TASK:
Please restate word for word only the lines that start at the one containing "Set interval to 4小时" and continue to the final line of the material.

PROVIDED RECORDS below:

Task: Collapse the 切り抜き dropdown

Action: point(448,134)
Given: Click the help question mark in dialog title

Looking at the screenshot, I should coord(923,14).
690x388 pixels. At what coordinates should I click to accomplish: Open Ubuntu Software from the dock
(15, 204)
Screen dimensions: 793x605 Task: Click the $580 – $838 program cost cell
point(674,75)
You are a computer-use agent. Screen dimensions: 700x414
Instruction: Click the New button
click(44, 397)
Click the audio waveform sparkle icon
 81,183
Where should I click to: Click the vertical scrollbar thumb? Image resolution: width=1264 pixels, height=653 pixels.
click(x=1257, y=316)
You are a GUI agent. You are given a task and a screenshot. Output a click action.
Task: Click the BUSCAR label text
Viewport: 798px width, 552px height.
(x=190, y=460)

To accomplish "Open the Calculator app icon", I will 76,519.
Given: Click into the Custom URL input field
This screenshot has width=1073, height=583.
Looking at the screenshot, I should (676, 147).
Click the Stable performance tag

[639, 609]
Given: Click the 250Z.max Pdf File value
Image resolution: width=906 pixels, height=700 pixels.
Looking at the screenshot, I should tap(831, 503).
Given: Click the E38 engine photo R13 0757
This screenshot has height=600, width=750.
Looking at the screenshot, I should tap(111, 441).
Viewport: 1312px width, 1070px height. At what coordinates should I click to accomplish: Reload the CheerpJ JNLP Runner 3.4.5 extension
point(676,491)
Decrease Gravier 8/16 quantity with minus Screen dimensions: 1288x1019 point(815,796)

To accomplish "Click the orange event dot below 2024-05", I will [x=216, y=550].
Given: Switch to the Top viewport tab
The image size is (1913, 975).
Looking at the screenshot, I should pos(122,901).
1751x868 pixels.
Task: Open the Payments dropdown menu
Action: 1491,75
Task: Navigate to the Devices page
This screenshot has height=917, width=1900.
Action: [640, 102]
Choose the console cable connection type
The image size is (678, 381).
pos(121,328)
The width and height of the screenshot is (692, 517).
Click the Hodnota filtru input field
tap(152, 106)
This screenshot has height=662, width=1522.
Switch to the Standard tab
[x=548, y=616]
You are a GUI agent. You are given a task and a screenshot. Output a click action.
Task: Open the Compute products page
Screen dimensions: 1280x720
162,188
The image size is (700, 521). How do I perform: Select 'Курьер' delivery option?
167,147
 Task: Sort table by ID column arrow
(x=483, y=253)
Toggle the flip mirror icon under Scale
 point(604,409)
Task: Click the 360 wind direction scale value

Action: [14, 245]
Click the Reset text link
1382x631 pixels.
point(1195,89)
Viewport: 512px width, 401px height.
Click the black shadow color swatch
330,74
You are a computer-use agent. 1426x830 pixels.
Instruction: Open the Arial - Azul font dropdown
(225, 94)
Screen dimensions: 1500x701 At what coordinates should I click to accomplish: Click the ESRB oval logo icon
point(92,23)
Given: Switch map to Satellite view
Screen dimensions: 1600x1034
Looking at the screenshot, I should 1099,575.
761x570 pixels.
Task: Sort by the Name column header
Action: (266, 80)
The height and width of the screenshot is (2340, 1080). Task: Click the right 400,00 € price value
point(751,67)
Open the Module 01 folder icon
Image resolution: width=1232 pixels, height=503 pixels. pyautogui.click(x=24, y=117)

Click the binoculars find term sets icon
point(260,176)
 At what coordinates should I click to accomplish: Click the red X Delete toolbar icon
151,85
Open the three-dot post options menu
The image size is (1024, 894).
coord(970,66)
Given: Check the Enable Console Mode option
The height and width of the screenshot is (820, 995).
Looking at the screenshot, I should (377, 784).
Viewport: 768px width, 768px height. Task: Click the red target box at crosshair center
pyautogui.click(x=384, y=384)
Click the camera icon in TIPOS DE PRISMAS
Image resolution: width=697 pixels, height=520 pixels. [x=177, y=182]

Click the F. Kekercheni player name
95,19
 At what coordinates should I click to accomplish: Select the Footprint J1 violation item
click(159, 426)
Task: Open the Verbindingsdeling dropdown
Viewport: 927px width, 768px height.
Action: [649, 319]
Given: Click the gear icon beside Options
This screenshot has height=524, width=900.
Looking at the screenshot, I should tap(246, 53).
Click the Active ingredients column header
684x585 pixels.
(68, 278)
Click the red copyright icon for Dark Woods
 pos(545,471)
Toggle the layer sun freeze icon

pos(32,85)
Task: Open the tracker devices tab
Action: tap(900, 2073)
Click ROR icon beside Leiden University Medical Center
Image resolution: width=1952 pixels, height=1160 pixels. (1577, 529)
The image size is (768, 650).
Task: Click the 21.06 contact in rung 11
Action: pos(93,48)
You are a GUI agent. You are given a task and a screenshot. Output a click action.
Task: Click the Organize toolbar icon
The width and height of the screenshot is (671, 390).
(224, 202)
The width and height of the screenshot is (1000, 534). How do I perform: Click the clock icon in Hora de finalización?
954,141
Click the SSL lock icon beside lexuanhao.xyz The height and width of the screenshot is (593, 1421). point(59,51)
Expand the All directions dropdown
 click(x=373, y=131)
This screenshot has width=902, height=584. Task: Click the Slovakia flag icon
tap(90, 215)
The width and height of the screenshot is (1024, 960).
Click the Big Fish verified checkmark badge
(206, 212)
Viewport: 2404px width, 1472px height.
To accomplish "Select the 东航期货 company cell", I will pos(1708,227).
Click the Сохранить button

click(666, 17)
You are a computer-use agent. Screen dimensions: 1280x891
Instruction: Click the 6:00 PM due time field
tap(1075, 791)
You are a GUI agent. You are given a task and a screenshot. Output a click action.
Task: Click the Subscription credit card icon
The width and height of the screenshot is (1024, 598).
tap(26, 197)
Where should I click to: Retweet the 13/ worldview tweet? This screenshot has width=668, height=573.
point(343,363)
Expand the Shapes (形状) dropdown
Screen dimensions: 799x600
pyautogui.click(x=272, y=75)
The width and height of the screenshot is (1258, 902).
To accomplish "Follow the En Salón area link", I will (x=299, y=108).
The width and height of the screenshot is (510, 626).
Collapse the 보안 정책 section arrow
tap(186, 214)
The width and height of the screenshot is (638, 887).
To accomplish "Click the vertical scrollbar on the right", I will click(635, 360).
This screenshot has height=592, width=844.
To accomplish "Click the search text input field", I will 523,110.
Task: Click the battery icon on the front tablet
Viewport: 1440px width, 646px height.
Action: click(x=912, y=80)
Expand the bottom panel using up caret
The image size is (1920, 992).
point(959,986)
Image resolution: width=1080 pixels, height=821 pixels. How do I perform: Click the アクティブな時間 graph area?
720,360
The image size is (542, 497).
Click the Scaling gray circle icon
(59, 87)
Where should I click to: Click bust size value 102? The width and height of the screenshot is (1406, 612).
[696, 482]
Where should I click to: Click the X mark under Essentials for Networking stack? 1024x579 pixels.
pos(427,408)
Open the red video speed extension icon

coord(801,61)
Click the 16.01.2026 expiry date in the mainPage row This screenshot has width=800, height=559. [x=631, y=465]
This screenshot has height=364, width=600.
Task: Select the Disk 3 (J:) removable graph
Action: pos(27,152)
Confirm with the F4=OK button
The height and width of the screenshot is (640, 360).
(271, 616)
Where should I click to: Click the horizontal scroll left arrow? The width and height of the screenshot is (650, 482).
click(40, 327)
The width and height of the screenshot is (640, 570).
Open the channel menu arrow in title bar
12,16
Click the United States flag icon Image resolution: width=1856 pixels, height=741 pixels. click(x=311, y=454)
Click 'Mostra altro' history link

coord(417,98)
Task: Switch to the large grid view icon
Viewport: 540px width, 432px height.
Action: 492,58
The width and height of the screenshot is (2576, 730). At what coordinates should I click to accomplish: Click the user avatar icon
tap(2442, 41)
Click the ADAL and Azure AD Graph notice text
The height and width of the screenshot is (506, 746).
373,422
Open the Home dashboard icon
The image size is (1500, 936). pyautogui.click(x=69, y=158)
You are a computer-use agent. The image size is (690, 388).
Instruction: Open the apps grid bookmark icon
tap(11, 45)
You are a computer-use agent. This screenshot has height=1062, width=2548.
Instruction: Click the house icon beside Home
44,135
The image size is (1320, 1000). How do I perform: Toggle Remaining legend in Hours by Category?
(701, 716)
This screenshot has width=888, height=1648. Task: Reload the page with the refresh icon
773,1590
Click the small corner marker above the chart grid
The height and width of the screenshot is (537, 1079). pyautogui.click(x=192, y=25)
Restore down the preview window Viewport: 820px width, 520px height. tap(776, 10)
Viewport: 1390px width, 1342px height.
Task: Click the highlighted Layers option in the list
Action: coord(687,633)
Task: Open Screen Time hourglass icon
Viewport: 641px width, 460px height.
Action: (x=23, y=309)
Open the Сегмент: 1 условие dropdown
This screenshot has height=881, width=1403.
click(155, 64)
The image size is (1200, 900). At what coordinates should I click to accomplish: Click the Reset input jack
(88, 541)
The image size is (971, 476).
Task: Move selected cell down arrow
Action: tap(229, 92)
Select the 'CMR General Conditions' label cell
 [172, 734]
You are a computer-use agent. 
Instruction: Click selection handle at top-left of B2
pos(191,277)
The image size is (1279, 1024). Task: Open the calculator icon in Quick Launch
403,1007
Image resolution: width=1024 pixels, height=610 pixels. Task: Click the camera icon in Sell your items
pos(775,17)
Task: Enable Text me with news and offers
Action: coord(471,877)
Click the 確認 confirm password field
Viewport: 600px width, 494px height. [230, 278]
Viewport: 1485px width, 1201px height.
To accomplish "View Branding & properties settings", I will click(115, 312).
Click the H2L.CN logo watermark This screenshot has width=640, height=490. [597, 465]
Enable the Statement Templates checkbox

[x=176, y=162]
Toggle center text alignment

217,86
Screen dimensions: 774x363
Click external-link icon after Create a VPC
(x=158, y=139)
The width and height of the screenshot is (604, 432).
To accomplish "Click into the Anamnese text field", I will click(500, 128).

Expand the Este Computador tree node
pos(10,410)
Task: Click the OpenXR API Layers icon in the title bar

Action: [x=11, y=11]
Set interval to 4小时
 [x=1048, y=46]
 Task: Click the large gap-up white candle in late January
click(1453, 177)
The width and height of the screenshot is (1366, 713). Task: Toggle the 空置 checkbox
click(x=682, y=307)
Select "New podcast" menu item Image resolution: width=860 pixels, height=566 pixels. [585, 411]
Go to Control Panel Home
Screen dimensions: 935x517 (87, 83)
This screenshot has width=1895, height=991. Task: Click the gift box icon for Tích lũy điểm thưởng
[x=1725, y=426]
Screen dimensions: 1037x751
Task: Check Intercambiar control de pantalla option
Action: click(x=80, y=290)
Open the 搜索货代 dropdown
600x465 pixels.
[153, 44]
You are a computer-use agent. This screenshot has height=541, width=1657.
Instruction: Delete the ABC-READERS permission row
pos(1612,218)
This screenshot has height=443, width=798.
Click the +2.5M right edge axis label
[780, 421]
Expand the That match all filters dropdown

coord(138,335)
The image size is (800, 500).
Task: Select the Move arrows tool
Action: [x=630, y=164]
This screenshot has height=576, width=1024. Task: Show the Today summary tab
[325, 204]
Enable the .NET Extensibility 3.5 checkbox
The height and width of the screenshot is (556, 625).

End of PROVIDED RECORDS.

TASK RESULT:
Set interval to 4小时
 [x=1048, y=46]
 Task: Click the large gap-up white candle in late January
click(1453, 177)
The width and height of the screenshot is (1366, 713). Task: Toggle the 空置 checkbox
click(x=682, y=307)
Select "New podcast" menu item Image resolution: width=860 pixels, height=566 pixels. [585, 411]
Go to Control Panel Home
Screen dimensions: 935x517 (87, 83)
This screenshot has width=1895, height=991. Task: Click the gift box icon for Tích lũy điểm thưởng
[x=1725, y=426]
Screen dimensions: 1037x751
Task: Check Intercambiar control de pantalla option
Action: click(x=80, y=290)
Open the 搜索货代 dropdown
600x465 pixels.
[153, 44]
You are a computer-use agent. This screenshot has height=541, width=1657.
Instruction: Delete the ABC-READERS permission row
pos(1612,218)
This screenshot has height=443, width=798.
Click the +2.5M right edge axis label
[780, 421]
Expand the That match all filters dropdown

coord(138,335)
The image size is (800, 500).
Task: Select the Move arrows tool
Action: [x=630, y=164]
This screenshot has height=576, width=1024. Task: Show the Today summary tab
[325, 204]
Enable the .NET Extensibility 3.5 checkbox
The height and width of the screenshot is (556, 625).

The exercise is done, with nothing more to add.